Columns, Opinion

KAZI: O Canada

Ask me about self-publishing your blog or continuing an abusive relationship, and I will give you hope. I can’t think of a bad decision without wanting to buy it dinner, maybe spending a year together before we grow too different and are only in it for the sex. If making bad decisions was like space travel, I’d be settin’ my sights on Uranus right now, boldly going where angels fear to tread.

My latest bad decision was a doozy: let’s go to Canada for spring break! Or, let’s find the only country nearby that’s colder than Boston, but without the awesome things that other cold countries have, like vodka or beautiful women or bankruptcy. (In Iceland’s case, all three.) Instead of choosing Toronto or Montreal, which might have mitigated my folly, I chose Ottawa, which is exactly like Rhode Island except it has French subtitles and no Ivy League university.

If instead of being ruggedly handsome in a 600-pound way I were dorky, good-natured and Rowan Atkinson, this could have been a ‘Mr. Bean’ episode. I didn’t have a suitcase so I picked one up from the trash. ‘Why would anyone want to throw away perfectly good luggage?’ I thought. En route to the cab, two wheels fell off. Oh well, Batman has the same problem in ‘Dark Knight’ when his car turns into a motorbike. At the airport, the handle detached: a problem that even Gotham’s greatest hero never faced.

Once on my way, I realized that the Canadian Air Force was using the good plane that weekend, leaving Air Canada stuck with a beaten-down tin can with propellers on each side. When we had to land, the pilot asked us to lean a bit forward.

Ottawa itself isn’t so bad. It’s like any American suburb, but the chains are ‘Twilight Zone’ versions of American stores. We have Urban Outfitters, they have Urban Frontiers. We have Dunkin Donuts, they have Tim Horton’s. We have soap-on-a-rope, they have boats-in-a-mall. I swear on this: this is a city known for having seven miles of river freeze up, and in the middle of winter (which is any month except July), they had all these boats on display at Place d’ Orl’eacute;ans. (That is what Canadians call one of their malls.) I wasn’t alone in not understanding this marketing campaign though. I was standing around, admiring man’s inscrutability, when someone asked me, ‘What is this, a boat?’ I confirmed their suspicion as to the nature of the marine vehicle. ‘Yes pal, it’s a boat.’ ‘But what is it aboat?’ Arafat: ‘It’s a boat! What else can it be?’

Death of my life and sacred blue, I only figured out what Jarett’eacute; Canuck was saying much later.

So Canada’s pretty much like a left-handed America. Or rather, a right-handed America trying to write with its left hand. Or maybe not. I’m just viewing it with fractured expectations. We’re the ones who make it awkward for them: sharing such a long border with the greatest country in the world means that you’ll always be judged by that alone. (I grew up in Bangladesh, and I feel bad for setting such standards for India!)

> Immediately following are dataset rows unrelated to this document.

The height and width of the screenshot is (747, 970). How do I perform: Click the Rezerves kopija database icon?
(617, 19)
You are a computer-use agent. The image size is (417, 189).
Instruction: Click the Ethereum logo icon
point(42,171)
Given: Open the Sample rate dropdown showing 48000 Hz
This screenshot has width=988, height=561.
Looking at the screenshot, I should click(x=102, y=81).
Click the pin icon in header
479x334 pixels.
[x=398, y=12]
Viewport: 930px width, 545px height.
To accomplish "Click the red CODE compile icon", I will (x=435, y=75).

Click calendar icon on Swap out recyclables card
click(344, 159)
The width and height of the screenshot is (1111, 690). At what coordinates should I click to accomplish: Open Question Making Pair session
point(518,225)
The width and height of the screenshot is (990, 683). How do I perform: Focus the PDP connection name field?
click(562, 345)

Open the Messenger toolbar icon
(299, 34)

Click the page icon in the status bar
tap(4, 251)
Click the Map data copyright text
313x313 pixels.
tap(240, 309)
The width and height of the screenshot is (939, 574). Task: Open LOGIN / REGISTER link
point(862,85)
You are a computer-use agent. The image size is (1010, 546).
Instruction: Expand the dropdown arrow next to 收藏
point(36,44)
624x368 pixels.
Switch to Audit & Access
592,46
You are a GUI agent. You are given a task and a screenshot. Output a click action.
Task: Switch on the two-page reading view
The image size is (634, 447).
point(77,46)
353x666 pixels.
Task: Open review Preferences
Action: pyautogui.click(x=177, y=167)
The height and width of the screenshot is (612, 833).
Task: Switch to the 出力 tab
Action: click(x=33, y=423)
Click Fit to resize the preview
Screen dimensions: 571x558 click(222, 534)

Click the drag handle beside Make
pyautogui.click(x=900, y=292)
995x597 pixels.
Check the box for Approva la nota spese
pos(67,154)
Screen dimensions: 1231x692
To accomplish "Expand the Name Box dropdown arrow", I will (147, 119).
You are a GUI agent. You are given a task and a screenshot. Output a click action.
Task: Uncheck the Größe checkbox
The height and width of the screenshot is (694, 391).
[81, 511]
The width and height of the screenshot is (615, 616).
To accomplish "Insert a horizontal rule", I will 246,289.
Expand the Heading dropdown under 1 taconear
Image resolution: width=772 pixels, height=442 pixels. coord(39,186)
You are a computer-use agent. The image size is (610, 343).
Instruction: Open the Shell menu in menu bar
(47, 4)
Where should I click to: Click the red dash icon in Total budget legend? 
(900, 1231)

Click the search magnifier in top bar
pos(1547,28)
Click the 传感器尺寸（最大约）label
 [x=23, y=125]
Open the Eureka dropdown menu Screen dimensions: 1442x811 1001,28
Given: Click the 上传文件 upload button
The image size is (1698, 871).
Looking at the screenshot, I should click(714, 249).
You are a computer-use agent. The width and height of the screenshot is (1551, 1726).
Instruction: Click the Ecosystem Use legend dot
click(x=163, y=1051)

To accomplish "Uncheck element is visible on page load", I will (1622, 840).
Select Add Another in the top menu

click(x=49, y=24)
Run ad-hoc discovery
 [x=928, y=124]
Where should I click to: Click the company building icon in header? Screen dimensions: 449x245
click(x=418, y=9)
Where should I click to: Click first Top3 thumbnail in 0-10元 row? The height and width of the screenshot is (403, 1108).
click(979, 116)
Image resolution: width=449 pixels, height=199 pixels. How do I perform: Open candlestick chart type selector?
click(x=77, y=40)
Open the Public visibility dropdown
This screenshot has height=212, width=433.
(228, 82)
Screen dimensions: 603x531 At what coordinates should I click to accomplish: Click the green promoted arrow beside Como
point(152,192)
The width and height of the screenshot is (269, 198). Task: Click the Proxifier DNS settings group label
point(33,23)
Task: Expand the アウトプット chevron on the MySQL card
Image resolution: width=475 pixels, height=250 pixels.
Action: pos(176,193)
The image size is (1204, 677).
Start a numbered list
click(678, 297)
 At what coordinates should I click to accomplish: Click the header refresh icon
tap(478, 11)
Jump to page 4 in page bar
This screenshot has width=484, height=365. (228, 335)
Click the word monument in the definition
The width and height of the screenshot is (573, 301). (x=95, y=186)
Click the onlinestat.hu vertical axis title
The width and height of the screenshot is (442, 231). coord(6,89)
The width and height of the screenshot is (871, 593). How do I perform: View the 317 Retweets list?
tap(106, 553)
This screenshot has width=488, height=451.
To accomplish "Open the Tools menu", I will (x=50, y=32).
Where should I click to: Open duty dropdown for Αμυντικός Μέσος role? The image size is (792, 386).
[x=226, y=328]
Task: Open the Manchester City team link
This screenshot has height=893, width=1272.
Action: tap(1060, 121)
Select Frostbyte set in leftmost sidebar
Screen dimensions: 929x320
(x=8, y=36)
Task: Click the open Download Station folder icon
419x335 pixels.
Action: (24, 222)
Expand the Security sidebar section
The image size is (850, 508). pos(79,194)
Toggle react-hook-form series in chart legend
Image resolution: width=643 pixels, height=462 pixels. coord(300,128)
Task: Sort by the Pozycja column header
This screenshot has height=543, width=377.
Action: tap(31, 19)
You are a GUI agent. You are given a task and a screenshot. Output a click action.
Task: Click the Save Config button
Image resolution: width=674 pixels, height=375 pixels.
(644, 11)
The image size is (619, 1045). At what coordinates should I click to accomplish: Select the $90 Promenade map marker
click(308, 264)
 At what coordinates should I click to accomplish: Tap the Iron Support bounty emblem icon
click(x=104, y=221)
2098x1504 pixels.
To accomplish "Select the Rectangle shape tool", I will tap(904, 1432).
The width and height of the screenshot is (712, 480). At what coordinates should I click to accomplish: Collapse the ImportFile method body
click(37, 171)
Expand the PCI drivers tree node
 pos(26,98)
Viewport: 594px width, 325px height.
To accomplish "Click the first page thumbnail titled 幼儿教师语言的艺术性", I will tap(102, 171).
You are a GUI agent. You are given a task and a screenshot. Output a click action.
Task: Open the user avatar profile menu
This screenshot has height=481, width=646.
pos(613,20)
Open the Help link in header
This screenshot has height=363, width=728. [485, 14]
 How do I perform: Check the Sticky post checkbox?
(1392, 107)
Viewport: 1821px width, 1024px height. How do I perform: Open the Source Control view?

I’m kidding. Canada’s not that bad. They have the right ideas for what to do with French fries (poutine), they have state-sponsored healthcare, they have maple syrup. The women are heart-stoppingly beautiful. Their money has cute names like ‘toonie’ and ‘legal tender’.

Perhaps what America should have done, instead of messing around with countries nobody’s ever heard of, is invade Canada. We’d gain interesting cheeses and a thousand-mile skating rink. We’d be next door to Russia on a much grander scale. The Coen brothers could write movies about the new coldest state. Best of all, we’d end all existing racial tension and pick on the French. Who wouldn’t want that?

I’ll tell you who: nobody. Why? Because Canada really is the perfect neighbor for us. We share a border with a bunch of peaceful smiling people who are friendly enough to not want war, and smarmy enough to not ever want to be American. Canada’s like the perfect roommate: you don’t have to hang with him or take him to every party, but he’s only mildly embarrassing when you do. You can use the embarrassment as a counterpoint to show off your own greatness, which in America’s case is a decadence unmatched since Rome, the justification for a Mickey D’s on every block and television shows like MTV Cribs. Our failures are grand, like Michael Jackson or the war on terrorism. Canada accepts our brashness, our loudmouthed bravado, our crass consumerism, and smiles in friendship, saying ‘Eh?’

And if we ever invaded Canada, Bryan Adams would become one of us.